───── Given data

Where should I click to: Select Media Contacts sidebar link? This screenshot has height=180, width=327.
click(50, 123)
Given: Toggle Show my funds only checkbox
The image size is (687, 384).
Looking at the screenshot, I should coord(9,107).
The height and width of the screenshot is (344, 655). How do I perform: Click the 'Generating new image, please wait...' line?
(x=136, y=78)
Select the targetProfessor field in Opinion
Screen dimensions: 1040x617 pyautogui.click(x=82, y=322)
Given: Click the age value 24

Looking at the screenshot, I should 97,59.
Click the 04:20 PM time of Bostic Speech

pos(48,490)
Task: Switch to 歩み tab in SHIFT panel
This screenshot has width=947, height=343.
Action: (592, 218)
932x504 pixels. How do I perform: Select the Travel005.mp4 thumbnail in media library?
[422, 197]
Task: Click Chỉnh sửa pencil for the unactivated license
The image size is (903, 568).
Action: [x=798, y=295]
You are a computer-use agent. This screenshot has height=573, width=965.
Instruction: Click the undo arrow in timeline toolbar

──────────

> [Exercise]
When you reach the line containing "Task: Click Chỉnh" in the data above, retype it and each line after it through the final one, exactly as written.

> [Answer to the problem]
Task: Click Chỉnh sửa pencil for the unactivated license
The image size is (903, 568).
Action: [x=798, y=295]
You are a computer-use agent. This screenshot has height=573, width=965.
Instruction: Click the undo arrow in timeline toolbar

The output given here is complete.